[Records excerpted from a collection]
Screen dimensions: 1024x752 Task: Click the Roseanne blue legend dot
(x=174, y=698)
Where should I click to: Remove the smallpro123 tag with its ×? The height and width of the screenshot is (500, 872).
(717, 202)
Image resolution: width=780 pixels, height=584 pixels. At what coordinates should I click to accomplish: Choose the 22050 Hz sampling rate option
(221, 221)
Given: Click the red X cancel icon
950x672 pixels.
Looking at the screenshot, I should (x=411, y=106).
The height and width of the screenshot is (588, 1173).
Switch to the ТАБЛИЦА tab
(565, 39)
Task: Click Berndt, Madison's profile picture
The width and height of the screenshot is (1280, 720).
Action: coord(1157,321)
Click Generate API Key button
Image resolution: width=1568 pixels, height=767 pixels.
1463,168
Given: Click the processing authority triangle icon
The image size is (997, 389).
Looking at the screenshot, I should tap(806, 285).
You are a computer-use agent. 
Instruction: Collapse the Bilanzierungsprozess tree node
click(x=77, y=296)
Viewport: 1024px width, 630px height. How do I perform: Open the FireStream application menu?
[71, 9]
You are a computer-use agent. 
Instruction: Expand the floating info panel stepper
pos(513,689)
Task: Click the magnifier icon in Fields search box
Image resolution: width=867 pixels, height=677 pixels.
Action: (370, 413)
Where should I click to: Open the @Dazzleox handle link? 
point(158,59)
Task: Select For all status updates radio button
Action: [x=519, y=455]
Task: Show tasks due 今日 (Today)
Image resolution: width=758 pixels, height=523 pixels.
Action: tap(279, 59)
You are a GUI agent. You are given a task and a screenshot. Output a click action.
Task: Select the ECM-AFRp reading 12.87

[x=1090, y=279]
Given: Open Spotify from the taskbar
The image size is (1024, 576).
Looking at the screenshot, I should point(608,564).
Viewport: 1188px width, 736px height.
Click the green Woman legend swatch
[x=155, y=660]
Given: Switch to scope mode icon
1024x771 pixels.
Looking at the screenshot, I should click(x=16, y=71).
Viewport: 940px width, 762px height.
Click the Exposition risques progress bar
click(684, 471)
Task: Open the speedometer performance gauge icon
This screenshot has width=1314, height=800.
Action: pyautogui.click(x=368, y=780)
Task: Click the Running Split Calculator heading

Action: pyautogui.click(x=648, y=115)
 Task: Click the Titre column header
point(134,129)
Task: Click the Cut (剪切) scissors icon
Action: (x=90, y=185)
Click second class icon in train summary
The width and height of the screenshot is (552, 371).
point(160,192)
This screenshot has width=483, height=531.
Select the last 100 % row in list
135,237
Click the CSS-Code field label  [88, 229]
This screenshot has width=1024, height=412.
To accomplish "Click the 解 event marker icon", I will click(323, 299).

*Exercise instructions*:
Write out exactly the lines above from the line with "This screenshot has width=1314, height=800." through the line with "Click the CSS-Code", both of them included, and leave out all other lines.

*Result below*:
This screenshot has width=1314, height=800.
Action: pyautogui.click(x=368, y=780)
Task: Click the Running Split Calculator heading

Action: pyautogui.click(x=648, y=115)
 Task: Click the Titre column header
point(134,129)
Task: Click the Cut (剪切) scissors icon
Action: (x=90, y=185)
Click second class icon in train summary
The width and height of the screenshot is (552, 371).
point(160,192)
This screenshot has width=483, height=531.
Select the last 100 % row in list
135,237
Click the CSS-Code field label  [88, 229]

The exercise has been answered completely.